El presidente de Ecuador, Daniel Noboa, impuso el 21 de enero de 2026 aranceles del 30 por ciento a las importaciones provenientes de Colombia, en respuesta a lo que calificó como “nula cooperación” de Bogotá en la lucha contra el narcotráfico y la minería ilegal en la franja fronteriza. Horas después, el gobierno colombiano, liderado por Gustavo Petro, replicó con la misma medida arancelaria sobre 20 productos ecuatorianos, lo que afecta un comercio bilateral valorado en 250 millones de dólares anuales y agrava las tensiones diplomáticas entre ambos países vecinos.
Esta escalada económica surge en medio de reclamos mutuos por seguridad fronteriza, donde Ecuador acusa a Colombia de falta de colaboración frente al tráfico de drogas y actividades ilícitas mineras, mientras que Petro ha denunciado el trato dado al exvicepresidente ecuatoriano Jorge Glas, afirmando que su estado físico evidencia afectaciones asociadas a tortura psicológica. Colombia, por su parte, destaca avances en el control fronterizo con incautaciones de más de 200 toneladas de cocaína y operaciones conjuntas previas, aunque las discrepancias persisten.

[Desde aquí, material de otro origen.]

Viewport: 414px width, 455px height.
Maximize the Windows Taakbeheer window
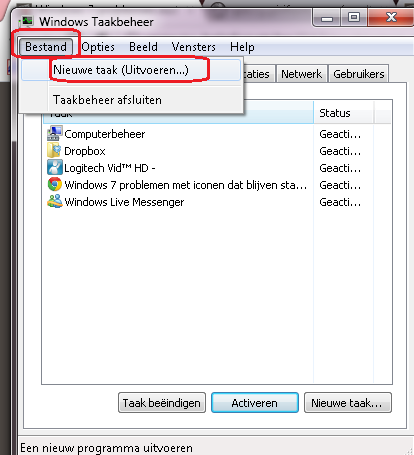tap(354, 17)
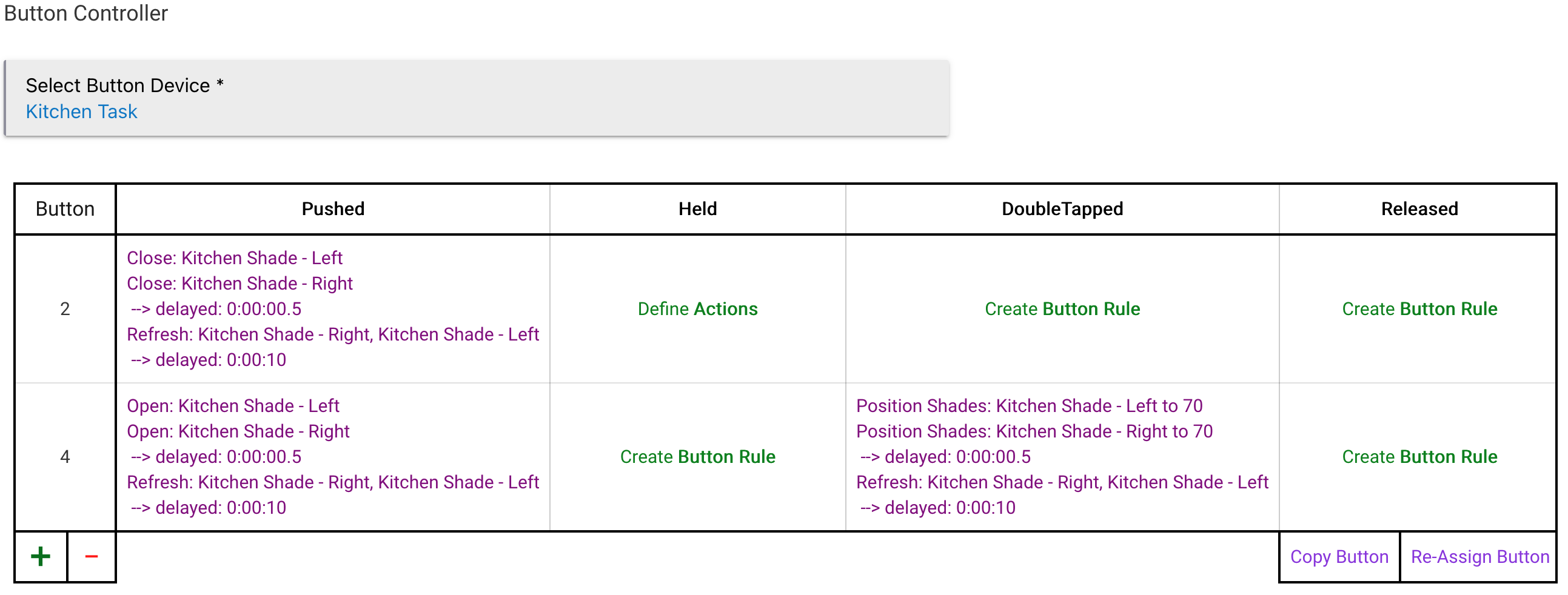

Antecedentes históricos de conflicto
Las relaciones entre Colombia y Ecuador han estado marcadas por episodios de tensión desde el siglo XIX, como la Guerra del Cauca iniciada en 1831 por la ocupación ecuatoriana de Pasto, que involucró disputas territoriales en regiones como Popayán y Buenaventura. El conflicto se resolvió con el Tratado de Pasto en noviembre de 1832, manteniendo Nariño y Cauca bajo soberanía colombiana, basada en la Ley de División Territorial de 1824 y el principio de uti possidetis iuris. Un punto álgido más reciente fue la Operación Fénix del 1 de marzo de 2008, cuando fuerzas colombianas bombardearon un campamento de las Farc en Angostura, Ecuador, a solo 1,8 kilómetros de la frontera, matando a Raúl Reyes y a otras 24 personas, incluyendo cuatro estudiantes mexicanos y un ecuatoriano. Esto provocó una ruptura diplomática, con el entonces presidente ecuatoriano Rafael Correa calificándolo de “agresión”, y condenas de la OEA y el Grupo de Río por la violación de soberanía. Colombia retiró el cuerpo de Reyes y material electrónico con presuntos vínculos entre Correa y las Farc, pero admitió responsabilidad y las relaciones se restablecieron en 2010.
“nula cooperación”
Daniel Noboa, presidente de Ecuador
“su estado físico evidencia afectaciones asociadas a tortura psicológica”
Gustavo Petro, presidente de Colombia
Esta nueva imposición de aranceles mutuos representa la escalada más reciente en las diferencias por la seguridad fronteriza y el caso de Jorge Glas, afectando directamente el intercambio comercial y recordando heridas históricas. Aunque Colombia reporta progresos en incautaciones y cooperación previa, la medida podría complicar la reactivación económica bilateral en un contexto de desafíos regionales compartidos como el narcotráfico.